In fact.they promote their software to include solution ranges from pro-sumer, to corporate video and event professional, to broadcasters. The only thing lacking is good tutorials and more learning resources.

The corporate video producer – and their team – can now deliver a near-Hollywood movie quality experience at the touch of a button. – at a lower budget.

Corporate Video Delivery

This is the fastest changing and perhaps the most confusing area for many interested in corporate video production.

How we watch in changing.

Only back in 2009 we were told that flash video (flv) had become the standard, before two things happened.

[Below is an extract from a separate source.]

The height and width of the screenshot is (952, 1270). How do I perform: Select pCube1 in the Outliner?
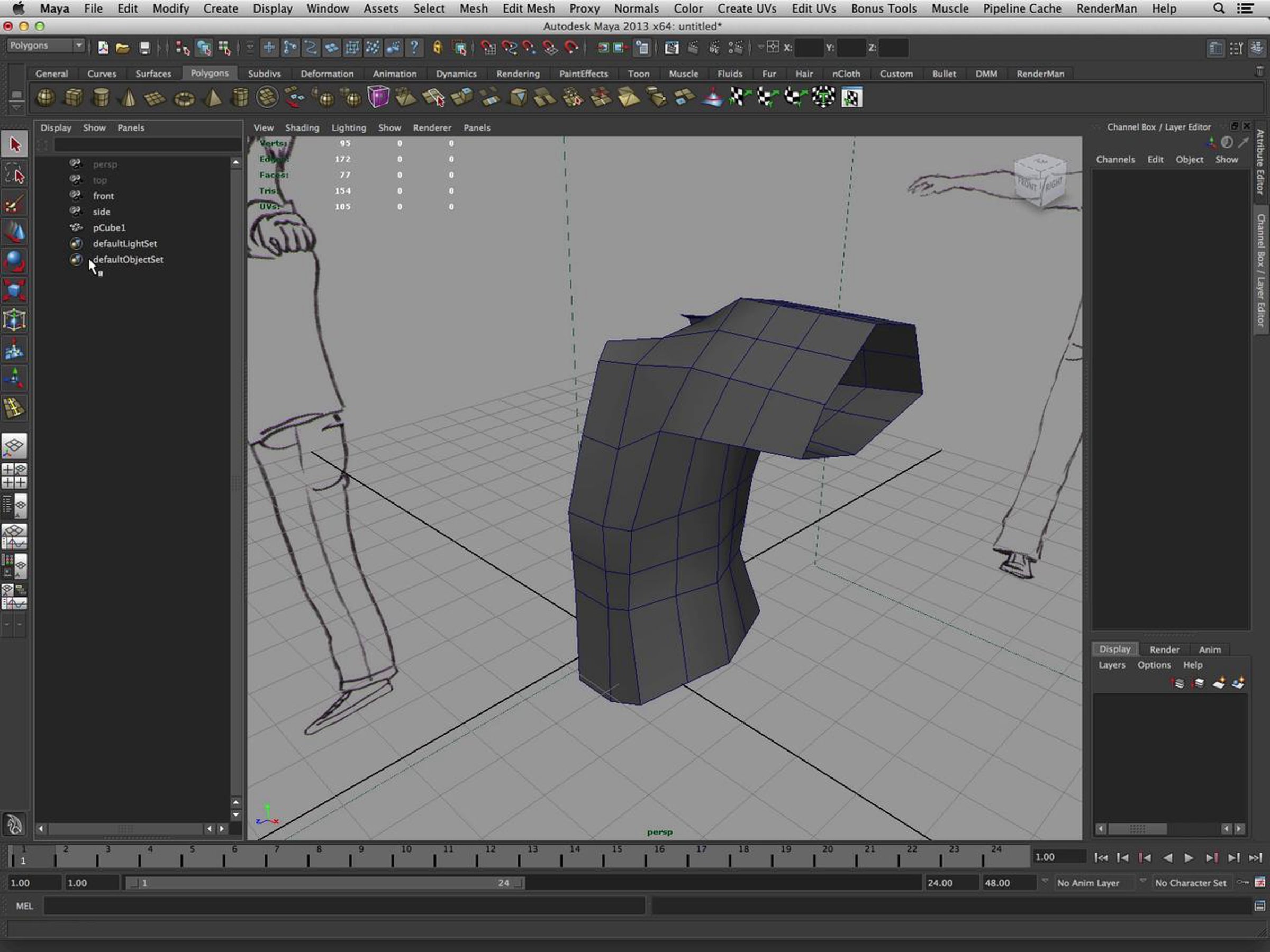pyautogui.click(x=109, y=227)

Steve Jobs brought out iPad and iPhone which only read mp4 web video, and H264 became the new standard, cutting right across Blu Ray, DVD, wmv, mpg and streamed video.

Suddenly flash has begun to look long in the tooth, although many companies still use flash video (notably the BBC’s online video news portal) because they have significant investment in the format as a wrapper for their videos.

Also new min corporate video production is Content Distribution Networks (CDNs), or places (server sites, actually) to stream web video from, now offering interactivity with menus, bandwidth auto-detection, and video SEO.

A CDN delivers a much more professional job than youtube or vimeo, making anything from a website to a facebook or blog page or web tv look better.

There’s a lot of choice. Personally we’ve opted for mp4 video compression format at H264 standard, as you get a better streamed video picture quality for the same size of file that play anywhere, which is what corporate video production clients want.

Summary of Corporate Video Production Developments

We’ve just touched on the main improvements and innovations here.

Some corporate video production companies are no doubt baffled by the changes, or are playing wait-and-see,while other production companies have boldly gone forward and embraced new technology and ideas.

One thing’s for sure – corporate video production has never been so active and changing.